Le dimanche de Pâques, en effet, nous lisions le récit de la résurrection de Jésus. Le premier dimanche qui a suivi, dimanche in albis, nous voyions Jésus paraître au milieu des disciples et reprocher à l’un d’eux – Thomas – son incrédulité. Le deuxième dimanche, le Christ nous expliquait qu’il est le Bon pasteur, qui donne sa vie pour ses brebis et, le troisième dimanche, commençait l’annonce de sa future montée au ciel ; le quatrième dimanche après Pâques, Jésus nous en consolait en nous montrant que ce départ était un bien pour nous et, enfin, dans l’évangile de dimanche dernier : le cinquième après Pâques – que nous avons lu à la fin de la messe, à la place du prologue de saint Jean, puisque nous célébrions alors la solennité de sainte Jeanne d’Arc – notre Seigneur affirmait à ses disciples que leurs prières seraient toujours écoutées et exaucées par le Père.

Le récit de saint Marc, que nous avons lu à l’instant, reprend tous ces éléments : Jésus paraît au milieu des apôtres pour les exhorter à persévérer dans la foi, il les envoie en mission, les assure de l’efficacité de leurs prières, puis il est élevé dans le ciel.

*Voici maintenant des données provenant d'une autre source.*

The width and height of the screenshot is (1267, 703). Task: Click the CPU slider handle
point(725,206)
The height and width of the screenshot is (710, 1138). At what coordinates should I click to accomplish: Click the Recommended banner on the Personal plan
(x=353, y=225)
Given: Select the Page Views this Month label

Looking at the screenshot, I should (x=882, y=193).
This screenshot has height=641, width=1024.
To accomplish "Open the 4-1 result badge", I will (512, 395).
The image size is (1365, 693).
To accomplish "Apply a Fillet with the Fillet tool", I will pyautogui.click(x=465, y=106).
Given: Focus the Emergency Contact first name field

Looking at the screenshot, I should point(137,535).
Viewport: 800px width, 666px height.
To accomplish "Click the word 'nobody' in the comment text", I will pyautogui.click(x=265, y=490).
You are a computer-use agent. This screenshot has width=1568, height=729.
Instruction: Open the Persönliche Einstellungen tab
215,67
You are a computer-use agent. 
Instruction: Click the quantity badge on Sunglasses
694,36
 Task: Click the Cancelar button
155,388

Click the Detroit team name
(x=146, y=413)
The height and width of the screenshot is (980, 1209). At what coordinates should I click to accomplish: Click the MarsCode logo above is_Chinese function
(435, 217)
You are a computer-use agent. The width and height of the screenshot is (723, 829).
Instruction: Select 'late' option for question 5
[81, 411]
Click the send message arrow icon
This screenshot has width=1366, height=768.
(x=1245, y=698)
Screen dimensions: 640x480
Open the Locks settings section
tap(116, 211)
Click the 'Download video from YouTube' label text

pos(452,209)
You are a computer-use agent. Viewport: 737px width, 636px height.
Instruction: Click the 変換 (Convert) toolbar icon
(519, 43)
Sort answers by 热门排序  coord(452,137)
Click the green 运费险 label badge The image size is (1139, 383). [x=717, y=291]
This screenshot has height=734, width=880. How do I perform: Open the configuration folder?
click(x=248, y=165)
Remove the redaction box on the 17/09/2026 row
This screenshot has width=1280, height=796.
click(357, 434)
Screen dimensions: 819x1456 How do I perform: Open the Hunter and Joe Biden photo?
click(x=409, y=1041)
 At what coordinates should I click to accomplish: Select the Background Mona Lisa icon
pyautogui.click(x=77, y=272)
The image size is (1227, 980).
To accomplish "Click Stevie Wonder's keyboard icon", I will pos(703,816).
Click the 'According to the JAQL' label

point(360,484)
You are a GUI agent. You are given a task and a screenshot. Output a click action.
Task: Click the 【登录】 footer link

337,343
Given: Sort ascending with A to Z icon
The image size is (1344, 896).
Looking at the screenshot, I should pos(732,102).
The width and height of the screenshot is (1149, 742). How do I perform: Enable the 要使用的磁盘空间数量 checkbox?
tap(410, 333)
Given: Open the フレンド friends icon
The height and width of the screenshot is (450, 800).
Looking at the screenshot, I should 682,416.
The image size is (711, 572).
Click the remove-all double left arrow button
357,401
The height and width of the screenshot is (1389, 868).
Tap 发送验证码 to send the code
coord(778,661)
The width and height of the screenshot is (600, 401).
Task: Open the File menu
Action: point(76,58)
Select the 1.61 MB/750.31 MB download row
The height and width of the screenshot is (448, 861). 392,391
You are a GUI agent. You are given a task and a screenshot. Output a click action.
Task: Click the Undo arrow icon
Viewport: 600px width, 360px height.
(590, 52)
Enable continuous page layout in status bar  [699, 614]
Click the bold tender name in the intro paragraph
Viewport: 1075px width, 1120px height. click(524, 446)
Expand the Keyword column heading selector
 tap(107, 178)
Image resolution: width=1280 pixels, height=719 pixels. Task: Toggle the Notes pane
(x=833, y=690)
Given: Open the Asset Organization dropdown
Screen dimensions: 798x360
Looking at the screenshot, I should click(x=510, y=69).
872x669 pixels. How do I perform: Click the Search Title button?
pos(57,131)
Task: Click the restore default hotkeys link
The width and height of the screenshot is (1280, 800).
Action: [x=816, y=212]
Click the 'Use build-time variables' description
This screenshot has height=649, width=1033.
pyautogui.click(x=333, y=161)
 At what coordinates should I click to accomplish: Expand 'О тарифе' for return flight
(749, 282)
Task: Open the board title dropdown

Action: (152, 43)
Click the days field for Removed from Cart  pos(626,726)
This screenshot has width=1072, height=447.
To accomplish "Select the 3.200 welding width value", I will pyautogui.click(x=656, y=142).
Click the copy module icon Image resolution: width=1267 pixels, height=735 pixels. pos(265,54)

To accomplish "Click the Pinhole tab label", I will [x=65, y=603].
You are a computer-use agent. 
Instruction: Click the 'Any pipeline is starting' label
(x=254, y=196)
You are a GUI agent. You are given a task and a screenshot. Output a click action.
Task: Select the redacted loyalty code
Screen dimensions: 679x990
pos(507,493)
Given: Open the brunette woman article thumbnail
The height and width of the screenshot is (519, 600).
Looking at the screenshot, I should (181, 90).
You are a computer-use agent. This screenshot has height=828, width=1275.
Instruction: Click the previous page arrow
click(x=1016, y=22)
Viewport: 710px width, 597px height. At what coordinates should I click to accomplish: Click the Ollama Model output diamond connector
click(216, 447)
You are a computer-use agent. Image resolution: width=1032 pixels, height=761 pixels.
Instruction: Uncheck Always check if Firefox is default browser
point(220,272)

Ainsi s’achève donc un grand mouvement, un mouvement ascendant dans le sillage de l’Ascension du Christ, commencé en réalité dès le Vendredi saint. Dès sa mort sur la Croix, en effet, Jésus avait plongé dans les enfers pour y chercher les âmes des justes qui l’y attendaient, et les conduire à sa suite vers le paradis, où elles attendent la résurrection finale.

Et il y a là un point à bien comprendre pour saisir la grandeur de la fête que nous célébrons. En ce saint jour, en effet, s’est réalisé une partie du salut que le Christ est venu offrir aux hommes. Les âmes des justes avaient pu rejoindre le paradis de la vision de Dieu dès le Vendredi saint, selon la parole du Christ au bon larron : « tu seras aujourd’hui avec moi au paradis » ; mais il restait encore une chose à accomplir.

C’est que, voyez-vous, nous ne sommes pas de purs esprits, de pures âmes, enfermées ici-bas dans un corps. Non, notre corps fait partie de nous, et c’est bien pour cela que la mort est une telle violence : séparée du corps, l’âme est privée de ce à quoi elle est pourtant substantiellement unie. Par la résurrection, le Christ avait témoigné de sa victoire sur la mort en réunissant ce qu’elle avait séparé : son corps et son âme ; par son Ascension, par sa montée au ciel avec son corps, Jésus donne au corps humain la place qui lui est destinée dans la gloire, un état plus grand encore que l’état d’innocence originelle. L’Ascension signifie donc la restauration mais encore l’élévation de toute l’humanité, dans toutes ses dimensions, et marque ainsi une nouvelle victoire sur l’empire du démon, du péché et de la mort.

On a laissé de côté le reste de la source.